Algorithm assesses image and video quality
What determines the quality of a digital image? The ultimate test is subjective judgment by the human eye.
Andrew Wilson, Editor, email@example.com
What determines the quality of a digital image? The ultimate test is subjective judgment by the human eye. But how can this be determined by an algorithm? And how can it be quantified? These were just a few of the questions that proceeded a keynote presentation entitled “New Measures for Image and Video Quality” by professor Alan Bovik, director of the Laboratory for Image and Video Engineering at the University of Texas at Austin (Austin, TX, USA; live.ece.utexas.edu), at NIWeek (August 2006).
“When a distorted image is compared to a readily available ideal reference image,” Bovik says, “a full reference-quality assessment can be done. However, if no such reference image is available, a blind image-quality assessment must be performed, which is much more difficult. Should some reference information (such as known edges) be available, then a reduced reference assessment can be made. However, such reduced reference tests are by their nature application-specific.”
Much progress has recently been made in full-reference image-quality assessment. These assessment algorithms can provide beneficial results in benchmarking image-processing and communications algorithms.
“In the past,” says Bovik, “the mean squared error (MSE), or the log of its reciprocal, the peak signal-to-noise ratio (PSNR) between the original image and an observed image, has traditionally been used to compare images” (see box). “Although the MSE is computationally and analytically simple and can easily be optimized algorithmically, it correlates very poorly with human perception” (see Fig. 1). In the figure below, an original image of Albert Einstein has been distorted in a number of different ways. Although the processed images have nearly identical MSEs, they possess very different visual qualities.
“Human opinion is the ultimate gauge of image quality,” says Bovik, “and the way to measure this image quality requires asking many subjects to view images under calibrated test conditions. The resulting mean opinion scores (MOSs) can then be correlated with quality-assessment algorithm performance.”

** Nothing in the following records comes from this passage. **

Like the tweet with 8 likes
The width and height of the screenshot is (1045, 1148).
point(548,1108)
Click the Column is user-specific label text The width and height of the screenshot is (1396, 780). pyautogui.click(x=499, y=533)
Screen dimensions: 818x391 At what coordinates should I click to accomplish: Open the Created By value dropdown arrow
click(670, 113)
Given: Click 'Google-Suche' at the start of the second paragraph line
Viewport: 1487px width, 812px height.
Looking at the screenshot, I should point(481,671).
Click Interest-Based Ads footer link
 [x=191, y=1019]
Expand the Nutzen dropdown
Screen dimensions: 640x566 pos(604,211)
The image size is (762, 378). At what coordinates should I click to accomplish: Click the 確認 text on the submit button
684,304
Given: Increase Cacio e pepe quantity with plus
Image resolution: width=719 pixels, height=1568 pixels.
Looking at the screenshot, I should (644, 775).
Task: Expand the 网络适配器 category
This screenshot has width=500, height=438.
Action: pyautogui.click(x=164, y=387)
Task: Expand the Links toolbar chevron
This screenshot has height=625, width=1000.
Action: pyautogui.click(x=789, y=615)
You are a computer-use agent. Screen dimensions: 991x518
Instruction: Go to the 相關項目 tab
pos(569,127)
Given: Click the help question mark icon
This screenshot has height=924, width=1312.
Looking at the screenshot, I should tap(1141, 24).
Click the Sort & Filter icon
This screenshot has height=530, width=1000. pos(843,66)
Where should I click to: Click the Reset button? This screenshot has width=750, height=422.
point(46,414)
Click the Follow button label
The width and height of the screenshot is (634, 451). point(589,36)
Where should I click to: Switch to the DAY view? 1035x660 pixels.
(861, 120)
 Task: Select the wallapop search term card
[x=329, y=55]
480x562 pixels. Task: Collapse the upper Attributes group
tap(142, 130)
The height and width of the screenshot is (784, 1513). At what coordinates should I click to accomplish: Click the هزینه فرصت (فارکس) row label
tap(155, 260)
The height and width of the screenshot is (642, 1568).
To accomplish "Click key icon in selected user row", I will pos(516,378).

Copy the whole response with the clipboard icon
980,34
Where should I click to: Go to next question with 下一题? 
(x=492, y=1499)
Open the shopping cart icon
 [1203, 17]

For a computer-based system to determine the quality of a digital image, the loss of structure in the distorted image must be measured. This can be done by combining local measurements of the similarities of luminance, contrast, and structure between the test and reference images. A weighted average of these local measurements then provides a scalar metric that correlates extraordinarily well with human perception as measured in MOS studies.
To demonstrate this, Bovik has developed what is called the structural similarity index (SSIM). As can be seen, this algorithm takes into account weighted local luminances, contrasts, and correlation between the test and reference images.
To visualize whether the resulting image quality is good or poor, SSIM can be displayed as an SSIM Index map (see Fig. 2). For a compressed JPEG image, for example, the SSIM map easily highlights the blocky artifacts introduced by the JPEG DCT algorithm. To illustrate the effectiveness of the SSIM algorithm, the processed images of Einstein were compared using both the MSE and SSIM. As can be seen, the SSIM algorithm correlates well with human perception and, says Bovik, appears to be an ideal fidelity metric, as well as a quality metric.
Of course, other methods for image-quality assessment do exist. These include the JNDMetrix Technology from Sarnoff (www.sarnoff.com/products_services/video_vision/jndmetrix/index.asp) and NASA’s DCTune algorithm (vision.arc.nasa.gov/dctune/). To provide a benchmark for these and other quality-assessment algorithms, including PSNR, picture quality scale, and noise quality measure, Bovik and his colleagues computed many statistical yardsticks, such as the Spearman rank-order correlation coefficient (SROCC) relative to MOS across a number of compressed, blurred, and noisy images.
“With the SSIM algorithm, a gain of 2%-3% in SROCC was achieved over the nearest competitor, the Sarnoff Emmy-award-winning JNDMetrix, which is no longer being sold as a software package. This,” says Bovik, “is significant perceptually and almost as large a gain as had been achieved in the last 30 years of research.”
Two major applications exist for this technology. The first, and probably most important, will be for benchmarking image-processing algorithms such as deblurring and reconstruction. “At present,” says Bovik, “there is almost no agreement on which image filter may be best to perform a specific operation. Using SSIM optimization methods, such deblurring algorithms could use SIMM as a metric to provide benchmarks of algorithm performance.”
Furthermore, SIMM-based inspection methods could be used to compare known model images with acquired images. By generating a SIMM map of the output, these two images could be readily compared. To speed the development of such systems, Bovik and his colleagues have developed LabView-based Virtual Instruments that perform SIMM analysis, present SIMM maps, and generate mean SIMM values. These public-domain algorithms can be obtained by contacting Bovik at firstname.lastname@example.org.